Luton Stadium
- Location: Skimpot Road, Skimpot, Luton
- Coordinates: 51°53′27″N 0°28′52″W﻿ / ﻿51.89083°N 0.48111°W
- Opened: 1931
- Closed: 1973

= Luton Stadium =

Sports venue in the UK

Luton Stadium was a former greyhound racing and speedway stadium.

==Origins==
A proposal to construct a stadium in Luton in 1927 on a seven-acre site on Beechwood Road in nearby Leagrave had failed to get planning permission after drawing objections from several fronts but mainly the clergy. One year later a second attempt was made with the suggested site being open land on Icknield Road. The proposal by the Luton and Dunstable Greyhound Racing Club was refused planning permission on appeal by the district council in April 1928.

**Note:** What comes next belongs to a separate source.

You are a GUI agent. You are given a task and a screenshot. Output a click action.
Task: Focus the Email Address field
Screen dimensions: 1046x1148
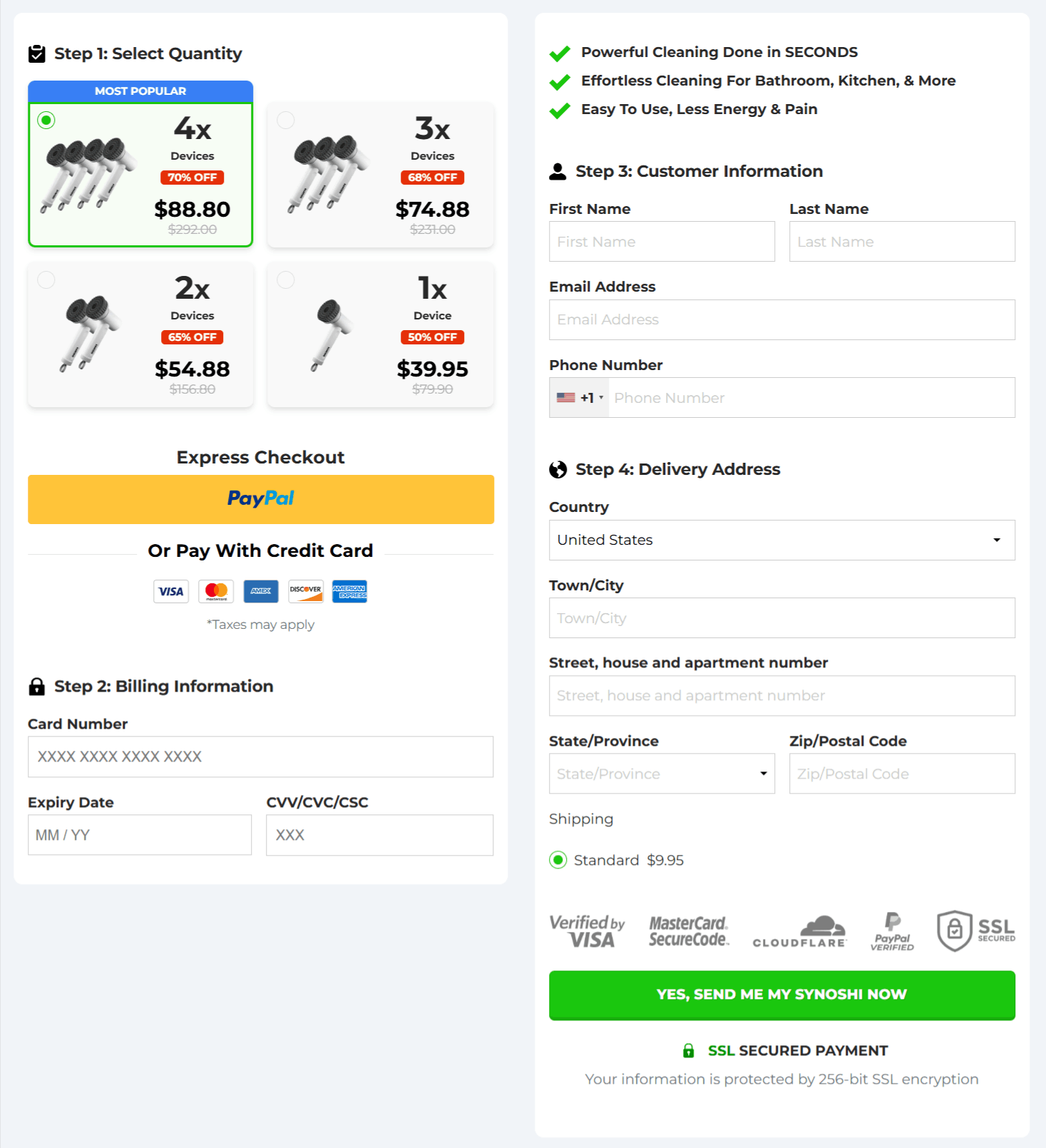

The Luton and Dunstable Greyhound Racing Club finally gained permission and constructed a stadium in 1931 on the south side of the Dunstable Road and east side of Skimpot Road in Skimpot, Luton.

==Opening==
The stadium offered a simple covered grandstand on the home straight with very few other facilities when racing got underway in 1931.

==Speedway==
A 311-yard speedway track inside the dog track hosted the Luton Hatters from 1934 but due to financial problems only lasted three years.

==History==
After the war in 1946 the totalisator turnover was £308,810 and the stadium was run by Luton Stadium Ltd in
1953. The racing was independent (unaffiliated to a governing body).

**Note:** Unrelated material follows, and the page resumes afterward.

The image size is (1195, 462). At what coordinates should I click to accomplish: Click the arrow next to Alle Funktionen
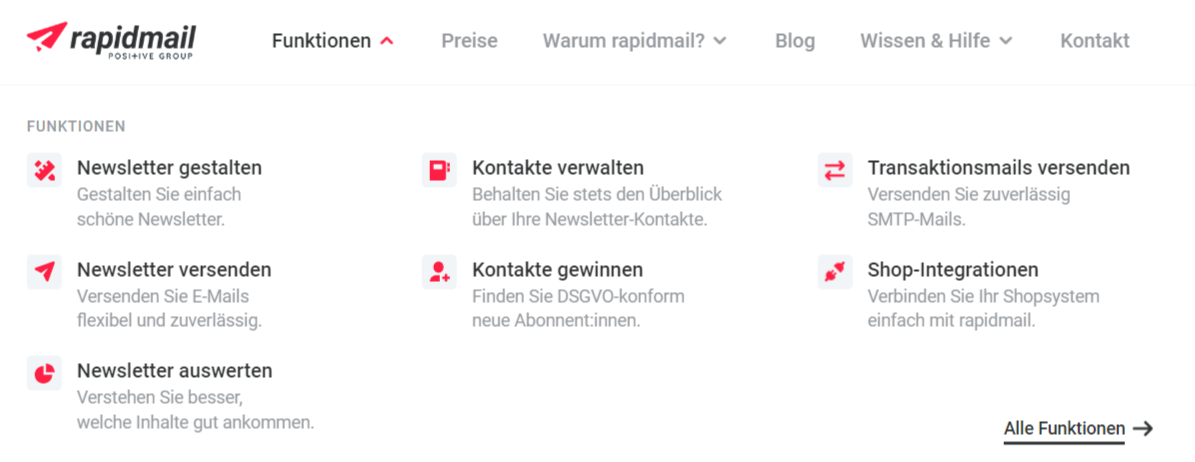[x=1143, y=428]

By the mid-1960s racing was held on Tuesday and Saturday nights with trial days every other Thursday afternoon. The track had a circumference of 405 yards and race distances of 410, 470 and 675 yards with an 'Inside Sumner' hare. Fourteen bookmakers were in attendance and the principal races were the Bedfordshire Derby and the Bedfordshire St Leger.

==Closure==
Racing continued until November 1973 when the stadium was closed. The exact circumstances of closure were confusing because the track had been purchased by the Totalisators and Greyhound Holdings (T.G.H) who owned some prominent tracks including Crayford & Bexleyheath, Leeds, Brough Park, Gosforth, Willenhall and Monmore and around the same time a deal was on the table for a Ladbrokes takeover of TGH. When the Ladbrokes takeover was complete the track did not figure in the company plans and it was sold and demolished for industrial units. They then built a new car park for their Caesars Palace Casino on part of the site which today is the site of a Mecca Bingo, casino and fitness centre and the car parks for all three.